Identify the leading coefficient of the highest derivative

The leading coefficient of the highest derivative, \(y''\), is \((x+3)\).
02

Find singular points by setting the leading coefficient to zero

To find the singular points, we set the leading coefficient to zero: \((x+3)=0\). Solving for x, we get: \(x = -3\). So, there is only one singular point at \(x=-3\).
03

Determine if the singular point is regular or irregular

A singular point is regular if all the coefficients of the equation have converging power series expansions around that point. Here, all coefficients are polynomials and they all converge everywhere (including at the singular point \(x=-3\)). Hence, the singular point \(x=-3\) is a regular singular point.

Key Concepts

These are the key concepts you need to understand to accurately answer the question.

Singular Points
In differential equations, singular points are specific values of the independent variable where the equation might not behave normally. This happens when the coefficient of the highest derivative (in our case, the second derivative, or \(y''\)) becomes zero.
For the equation
  • \((x+3)y'' - 2xy' + (1-x^2)y = 0\)
we see that the leading coefficient is \((x+3)\).

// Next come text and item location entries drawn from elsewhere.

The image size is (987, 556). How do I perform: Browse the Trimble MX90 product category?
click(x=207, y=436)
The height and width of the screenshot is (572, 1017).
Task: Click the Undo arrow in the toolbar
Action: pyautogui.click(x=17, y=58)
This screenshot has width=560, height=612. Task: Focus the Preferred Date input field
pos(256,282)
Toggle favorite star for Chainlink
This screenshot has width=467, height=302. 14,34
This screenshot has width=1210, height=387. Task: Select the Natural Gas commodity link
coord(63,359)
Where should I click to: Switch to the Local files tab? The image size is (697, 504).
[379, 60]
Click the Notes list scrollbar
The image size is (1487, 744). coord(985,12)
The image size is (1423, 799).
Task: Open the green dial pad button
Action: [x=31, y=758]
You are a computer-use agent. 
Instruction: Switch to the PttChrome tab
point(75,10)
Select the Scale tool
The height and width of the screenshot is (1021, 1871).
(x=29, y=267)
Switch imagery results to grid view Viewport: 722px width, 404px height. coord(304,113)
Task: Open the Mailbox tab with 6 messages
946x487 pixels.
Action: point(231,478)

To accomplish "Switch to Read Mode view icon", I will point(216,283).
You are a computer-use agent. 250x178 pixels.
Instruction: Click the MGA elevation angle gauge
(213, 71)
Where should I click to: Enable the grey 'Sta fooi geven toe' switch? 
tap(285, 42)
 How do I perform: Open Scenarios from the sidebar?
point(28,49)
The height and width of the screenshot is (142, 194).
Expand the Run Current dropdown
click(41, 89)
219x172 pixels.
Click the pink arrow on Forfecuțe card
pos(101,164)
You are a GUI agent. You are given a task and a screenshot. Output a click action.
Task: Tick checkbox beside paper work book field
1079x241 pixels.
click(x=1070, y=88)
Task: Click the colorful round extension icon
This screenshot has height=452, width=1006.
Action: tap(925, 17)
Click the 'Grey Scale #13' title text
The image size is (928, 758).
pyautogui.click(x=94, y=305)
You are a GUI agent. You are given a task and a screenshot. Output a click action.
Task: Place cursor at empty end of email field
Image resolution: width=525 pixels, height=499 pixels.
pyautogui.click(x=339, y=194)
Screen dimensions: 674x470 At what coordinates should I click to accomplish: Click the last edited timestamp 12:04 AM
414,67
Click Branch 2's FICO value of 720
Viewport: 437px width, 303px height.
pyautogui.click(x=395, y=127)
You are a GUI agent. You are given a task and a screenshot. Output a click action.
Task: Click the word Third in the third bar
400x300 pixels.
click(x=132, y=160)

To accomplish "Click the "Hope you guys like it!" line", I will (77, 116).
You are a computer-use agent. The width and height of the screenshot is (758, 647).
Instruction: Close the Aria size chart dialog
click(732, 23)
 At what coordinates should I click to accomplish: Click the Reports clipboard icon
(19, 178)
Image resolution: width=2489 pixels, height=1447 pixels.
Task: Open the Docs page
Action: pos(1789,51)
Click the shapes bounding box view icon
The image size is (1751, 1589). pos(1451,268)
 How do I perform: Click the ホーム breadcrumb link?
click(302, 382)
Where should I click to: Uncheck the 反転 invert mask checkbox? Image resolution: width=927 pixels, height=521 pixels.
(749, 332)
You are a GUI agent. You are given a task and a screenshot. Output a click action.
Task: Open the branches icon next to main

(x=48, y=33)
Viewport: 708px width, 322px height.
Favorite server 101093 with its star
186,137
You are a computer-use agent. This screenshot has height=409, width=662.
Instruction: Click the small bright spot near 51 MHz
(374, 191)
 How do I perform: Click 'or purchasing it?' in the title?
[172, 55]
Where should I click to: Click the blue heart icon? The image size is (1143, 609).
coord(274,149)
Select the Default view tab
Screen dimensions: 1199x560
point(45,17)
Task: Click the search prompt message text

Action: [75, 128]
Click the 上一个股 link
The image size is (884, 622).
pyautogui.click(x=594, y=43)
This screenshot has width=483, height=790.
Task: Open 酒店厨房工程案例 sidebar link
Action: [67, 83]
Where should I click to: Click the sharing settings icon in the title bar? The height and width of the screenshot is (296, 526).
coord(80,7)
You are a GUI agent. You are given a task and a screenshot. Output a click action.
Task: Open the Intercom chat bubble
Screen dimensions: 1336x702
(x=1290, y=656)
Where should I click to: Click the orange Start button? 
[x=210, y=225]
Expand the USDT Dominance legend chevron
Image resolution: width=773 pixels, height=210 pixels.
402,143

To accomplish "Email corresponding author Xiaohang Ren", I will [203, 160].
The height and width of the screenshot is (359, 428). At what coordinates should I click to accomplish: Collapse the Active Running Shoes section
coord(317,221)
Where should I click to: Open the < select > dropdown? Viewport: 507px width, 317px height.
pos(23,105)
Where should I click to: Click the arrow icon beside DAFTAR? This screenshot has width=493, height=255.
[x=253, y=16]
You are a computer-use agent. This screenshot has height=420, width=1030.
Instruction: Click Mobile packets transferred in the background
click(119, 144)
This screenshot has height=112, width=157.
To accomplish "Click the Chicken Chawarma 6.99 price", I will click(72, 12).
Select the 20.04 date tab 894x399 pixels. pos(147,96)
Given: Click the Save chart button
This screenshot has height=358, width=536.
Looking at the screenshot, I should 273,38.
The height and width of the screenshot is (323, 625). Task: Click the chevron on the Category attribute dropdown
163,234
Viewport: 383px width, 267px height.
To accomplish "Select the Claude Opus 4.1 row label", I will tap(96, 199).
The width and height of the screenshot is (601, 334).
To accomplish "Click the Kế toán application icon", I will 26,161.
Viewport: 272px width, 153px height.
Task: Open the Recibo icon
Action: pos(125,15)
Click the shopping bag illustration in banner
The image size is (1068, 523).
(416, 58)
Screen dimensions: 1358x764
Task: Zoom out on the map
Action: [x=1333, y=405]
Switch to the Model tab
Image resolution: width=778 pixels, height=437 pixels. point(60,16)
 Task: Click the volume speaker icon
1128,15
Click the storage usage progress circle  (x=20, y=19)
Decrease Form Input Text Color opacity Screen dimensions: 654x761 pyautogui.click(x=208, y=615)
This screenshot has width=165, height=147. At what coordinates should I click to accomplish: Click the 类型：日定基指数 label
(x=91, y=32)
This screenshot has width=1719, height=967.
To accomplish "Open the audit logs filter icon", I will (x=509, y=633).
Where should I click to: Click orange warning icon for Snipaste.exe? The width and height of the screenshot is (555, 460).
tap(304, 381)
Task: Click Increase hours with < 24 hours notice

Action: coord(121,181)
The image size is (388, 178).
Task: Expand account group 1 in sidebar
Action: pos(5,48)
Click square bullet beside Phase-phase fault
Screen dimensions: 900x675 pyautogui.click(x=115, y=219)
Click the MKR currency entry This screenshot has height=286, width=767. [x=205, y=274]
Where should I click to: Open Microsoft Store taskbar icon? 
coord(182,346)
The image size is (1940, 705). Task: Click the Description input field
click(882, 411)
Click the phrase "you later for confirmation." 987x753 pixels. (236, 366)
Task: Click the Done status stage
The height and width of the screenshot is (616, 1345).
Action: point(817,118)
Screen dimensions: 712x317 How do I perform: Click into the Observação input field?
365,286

To find singular points, we set this coefficient to zero, which gives us \(x = -3\).
Thus, \(x = -3\) is a singular point. Whenever solving similar equations, identifying these points is crucial as they often require special techniques to find solutions.
Regular Singular Point
A singular point is labeled as regular if the behavior of the differential equation around that point remains well-defined and manageable. Mathematically, this means the coefficients involved should have power series expansions that converge at the singular point.
In our exercise, the singular point occurs at \(x = -3\). The step involves examining each coefficient to see if a power series expansion around \(x = -3\) is possible. For
  • \((x+3)y'' - 2xy' + (1-x^2)y = 0\)
all coefficients are polynomials, which naturally converge everywhere, including at \(x = -3\).
Therefore, \(x = -3\) qualifies as a regular singular point. Recognizing regular singular points is important as they often allow the use of series solutions, like Frobenius method, to solve the differential equation.
Irregular Singular Point
Irregular singular points behave differently and more erratically than regular singular points. At an irregular singular point, the differential equation's coefficients do not have a simple, converging power series expansion.
This irregular behavior makes finding solutions more complex and sometimes requires more advanced techniques beyond standard series solutions.
In contrast to our current exercise, where we confirmed \(x = -3\) is regular, an irregular point would involve coefficients that lead to divergence or undefined expansions at that specific point.
Understanding the distinction between regular and irregular points helps in choosing the right approach to handle the unique challenges posed by irregular singular points in solving differential equations.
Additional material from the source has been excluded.